Plan has reached point where annual audit is required. Client is looking for CPA to handle. CPA is saying he has to go back to year 1 to follow balances up through present. Plan was set up in 1979. He says initial fee for doing so would 25K to 30K. Thereafter, CPA says it would be 7500 per year. Question is do audit requirements really require going to year 1 of the Plan? Thanks.

Posted

I'd certainly check with some other CPA's - only they can answer this question.

Several years ago I queried several CPA's as to their approximate fees to prepare an audit on a small plan (to be able to explain to employers the cost if they didn't satisfy the small plan audit waiver requirements). The fees were fairly steep, as you can well imagine, but nothing like the quote you received, nor was there ever any mention of having to go back to day one. I'd be interested to see if other CPA's give you the same response you first received - 'cause that sure is a pile of money and difficulty - imagine trying to reconstruct records and statements going that far back. Many of our clients can't find their own payroll records for the current year without a 6-man scouting party!

Posted

Keep looking. My take on this fee quote is that this CPA does not really want this business.
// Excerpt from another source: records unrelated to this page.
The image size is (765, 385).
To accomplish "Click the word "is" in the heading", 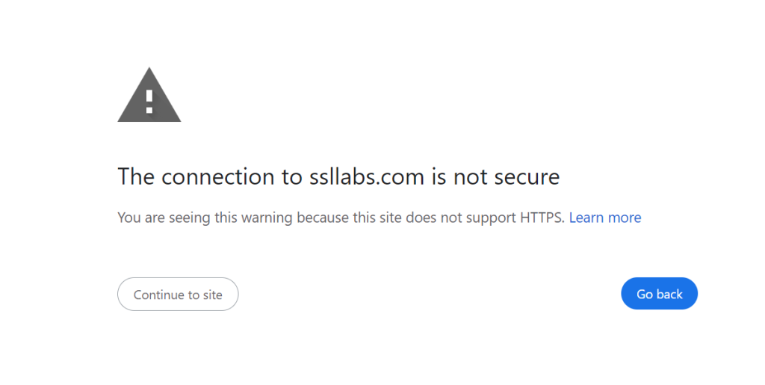I will click(437, 177).
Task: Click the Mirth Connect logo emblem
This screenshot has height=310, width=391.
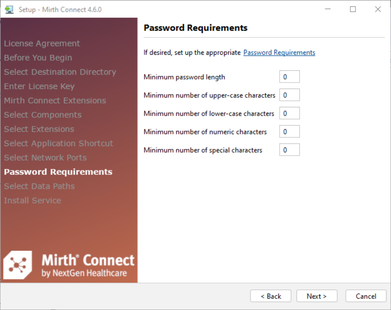Action: click(x=18, y=264)
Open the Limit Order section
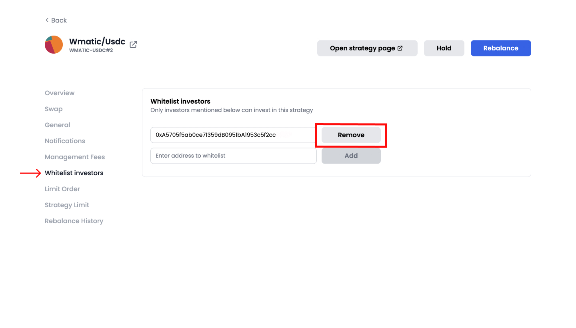 click(62, 189)
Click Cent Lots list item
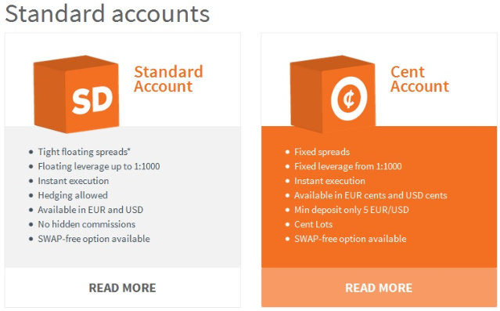Screen dimensions: 500x311 [314, 224]
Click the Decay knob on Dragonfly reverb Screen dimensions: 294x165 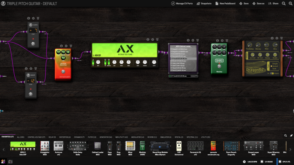pos(258,45)
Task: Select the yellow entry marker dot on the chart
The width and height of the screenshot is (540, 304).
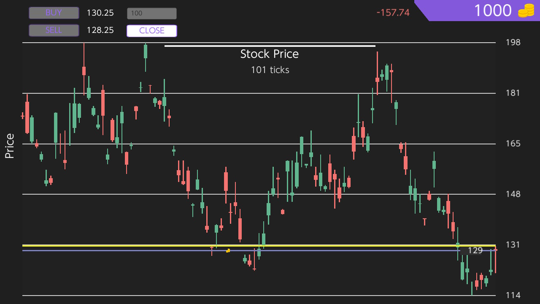Action: pyautogui.click(x=228, y=250)
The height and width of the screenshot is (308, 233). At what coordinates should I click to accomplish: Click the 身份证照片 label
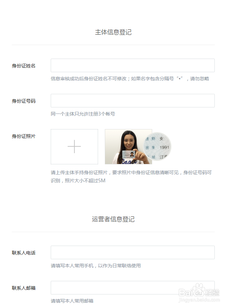pos(24,136)
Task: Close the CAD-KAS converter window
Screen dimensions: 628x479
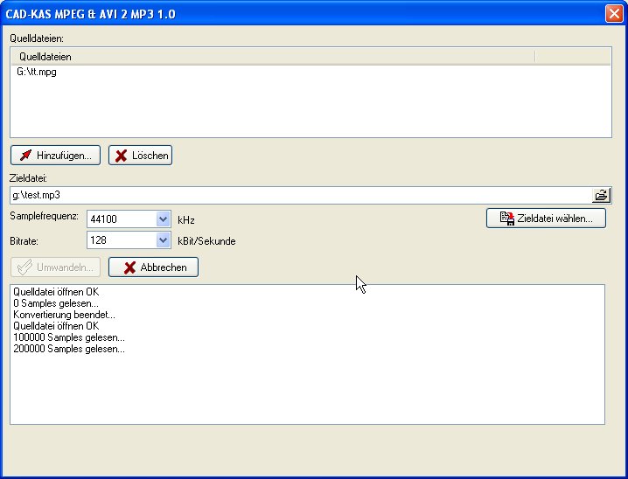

I'm a retirement actuary. Nothing about my comments is intended or should be construed as investment, tax, legal or accounting advice. Occasionally, but not all the time, it might be reasonable to interpret my comments as actuarial or consulting advice.

Posted
My take on this fee quote is that this CPA does not really want this business.

Or that they have some reason to believe that the plan may have significant problems and will not be comfortable issuing an opinion without a significant amount of background work.

It is not unusual to have higher fees for the first year with a new auditor (since they have to review the plan and trust documents, many of the plan processes, and lots of other stuff). For subsequent years, they only look at changes plus the audited stuff.

That being said, going back to 1979 seems odd and the fee differential seems quite high.

Guest stryan
Posted

I believe it is common for auditors to go back "one year" in order to substantiate the validity of the beginning balances for the year being audited. I have never heard of anyone going back to "year one". I would certainly be looking for additional quotes.

Posted

No where in the AICPA audit guide does it say the beginning of the the plan. It does require the auditor to review prior year data as the statements are comparative and show current and prior year data.

The high quote could be intending to scare you off. There are all kinds of new documentation requirements (CYA type of stuff) due to SOX so my first guess is the CPA firm doesn't want the work/headache/liability.

JDuns .... 99% of the time the opinion is not an opinion but rather a disclaimer, and nothing anyone can rely on in a court of law.

JanetM CPA, MBA

Posted

The other thing to consider is what ytpe of assets are held and who has the custody. If the assets are held by a bank who can certify the statements, the auditor usually only has to do a limited scope audit and that reduces the fees tremendously.